Я даже подпрыгиваю от изумления:

– То есть как через четверть часа?

– Да он жил на улице Гайон, – объясняет Анни с подкупающей простотой. – Ему всего-то оставалось подняться на шестой этаж, швырнуть шляпу на кровать, меня – в кресло… Так любят воробьи в водосточном жёлобе… Говорю же: четверть часа спустя я уже стала его любовницей и рыдала от расстройства, усталости, неудовлетворённости и ещё потому, что он был тороплив и грубоват… А когда я хотела хотя бы уткнуться в его плечо, чтобы отдохнуть, прильнуть к его губам, жёстким, подвижным, почти злым… Знаете, что я услышала? Я услышала аккорды и распевное: «А-а-а-а-а»! Рюзиньоль в одних кальсонах, но в пиджаке сидел за пианино и осторожно, вполголоса, распевался, всё выше, выше: «А-а-а-а-а», – пока не добрался до своего знаменитого «до», острого и блестящего, как копьё… Я в себя прийти не могла! Вдруг он разворачивается, прыгает на меня, и всё начинается сначала! С той же петушиной торопливостью – он заботился только о собственном удовольствии, меня, увы, ждало то же разочарование, – потом сразу же следом водопад звуков вокальных упражнений (я у него вообще никогда не слышала… никакого другого журчания, кроме этого), и – оп! Всё снова. Вот так он и жил. Приволочёт к себе женщину, возьмёт её в пять минут и бегом, бегом к пианино – проверить, не пострадало ли от этого его «до»! Нет, вы не представляете себе, как я была разочарована! Гибкий, как виноградная лоза, Рюзиньоль с горящими глазами – думаешь, прожжёт насквозь… А он только сам вспыхивал, как сухое конопляное семя, которым здесь разжигают зимой очаг… За ним никогда нельзя было поспеть!

– Никогда?

– Никогда!

– Значит, вы всё же к нему приходили ещё?

– Да, – признаёт она – искренняя, жалкая. – Его объятия обжигали меня, встряхивали и оставляли совершенно неудовлетворённой – так не приносит пользы утихшая раньше времени боль, не доведённое до конца наказание… Я почти всегда плакала потом…

– А его это не волновало?

– Его? Нет.

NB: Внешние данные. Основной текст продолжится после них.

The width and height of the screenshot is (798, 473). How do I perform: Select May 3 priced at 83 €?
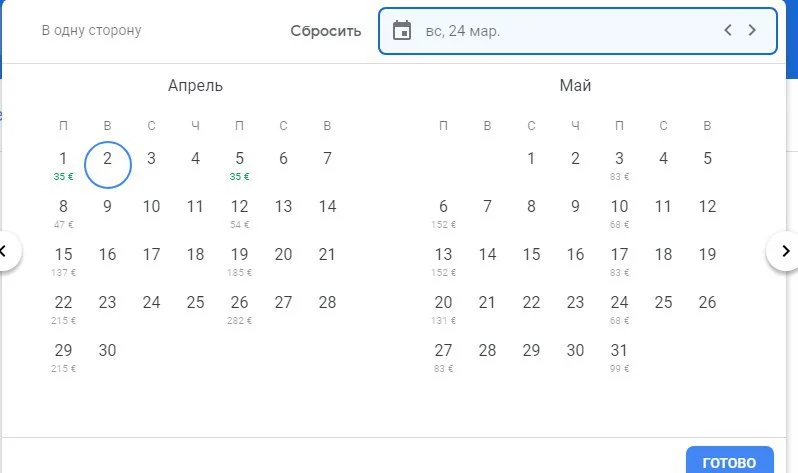tap(619, 163)

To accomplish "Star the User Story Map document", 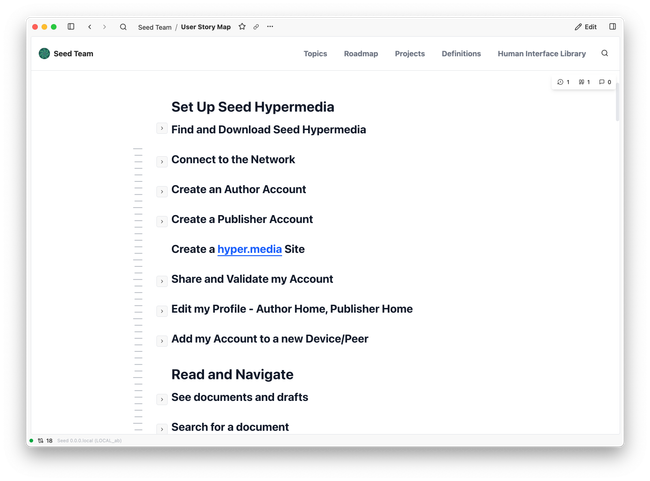I will 242,27.
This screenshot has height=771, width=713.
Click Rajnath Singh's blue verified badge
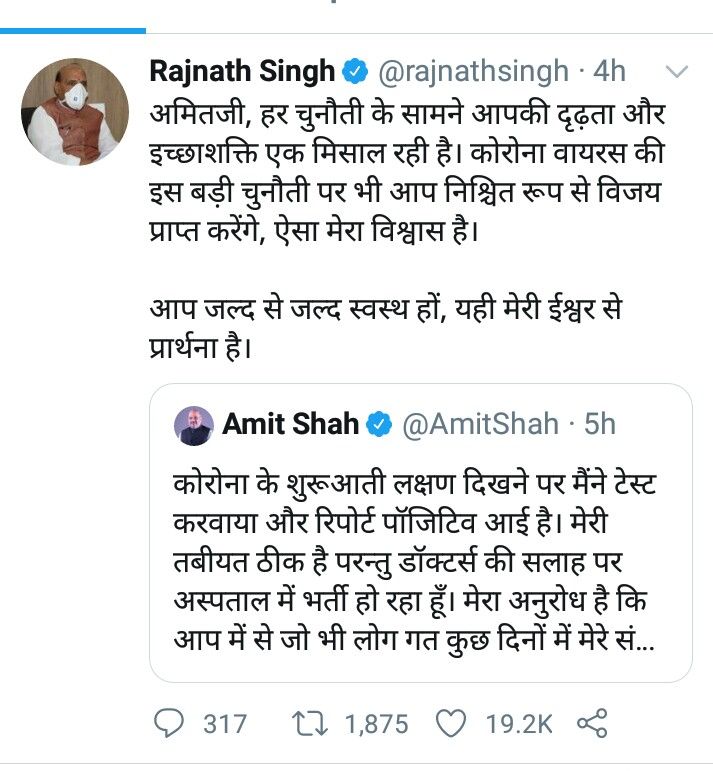(354, 71)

Он выдавал своё замечательное «до», потом хлопал меня по плечу и останавливал на моём лице не ведающий удивления взгляд: «Бедняжка… это от признательности…»


Я постепенно просыпаюсь от ласкового шороха – монотонного, но выразительного, по слогам, шепотка… и узнаю шелковистый шелест снега по закрытым ставням. Вот и снег! Падает, наверное, тяжёлыми хлопьями со спокойных, не тревожимых ветром небес, прямо, неторопливо… Он ослепил рассвет, мешает дышать спешащим в школу ребятишкам – они задирают нос и ловят снежинки раскрытым ртом, как я когда-то…

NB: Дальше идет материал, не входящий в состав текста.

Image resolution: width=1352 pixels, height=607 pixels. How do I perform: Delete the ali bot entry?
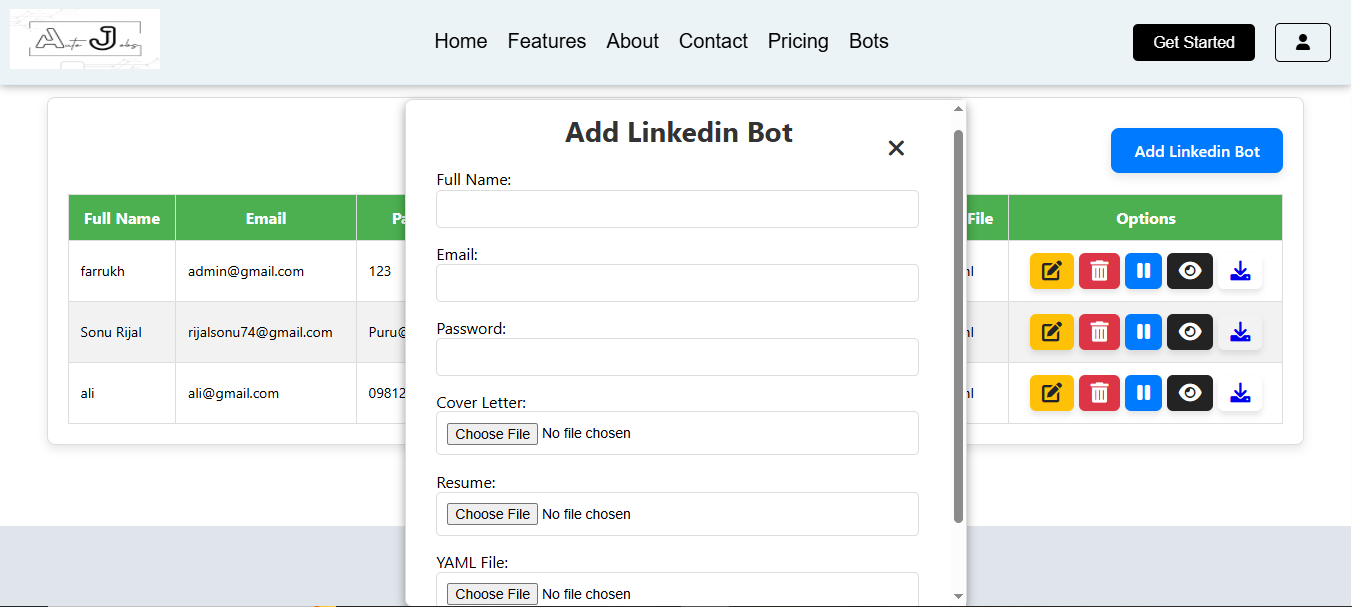click(x=1099, y=393)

Насмешница ночь одарила меня солнечными, опасными сновидениями, лёгкими и пустыми, про моё детство, лето, жару, жажду…

Начинающаяся лихорадка не даёт мне покинуть лето и сад моего детства. Я хочу пить. Но мне хочется только той, закрашенной простым красным вином бледно-розовой воды, что наливала мне в прохладной, чуть затхлой столовой Мели… «Пить, Мели, скорей».

Она хлопала дверью, скрипела низенькая решётка, и по чёрной лестнице поднимался запах прораставшего в погребе картофеля, пролитого на песок закисшего вина, такой влажный и ледяной, что у меня пробегал озноб между мокрых от бега и игр лопаток… Да, только его хочу, того обычного вина из единственного в кухне бочонка, густого, пузырившегося в грубом стакане.

– Ещё стаканчик, Мели!

– Нельзя, говорю. Лягушки в животе разведутся. Её коронное выражение; каждый раз, услышав его, как, впрочем, и любую другую присказку Мели, я испытывала сладкую тревогу… «Если собака найдёт девочкин зубик и проглотит его, то у той девочки вырастет во рту собачий клык, а у собаки – человечий зуб…» «Не надевай на переменке чужую шляпку: от „трёх потов“ можно облысеть».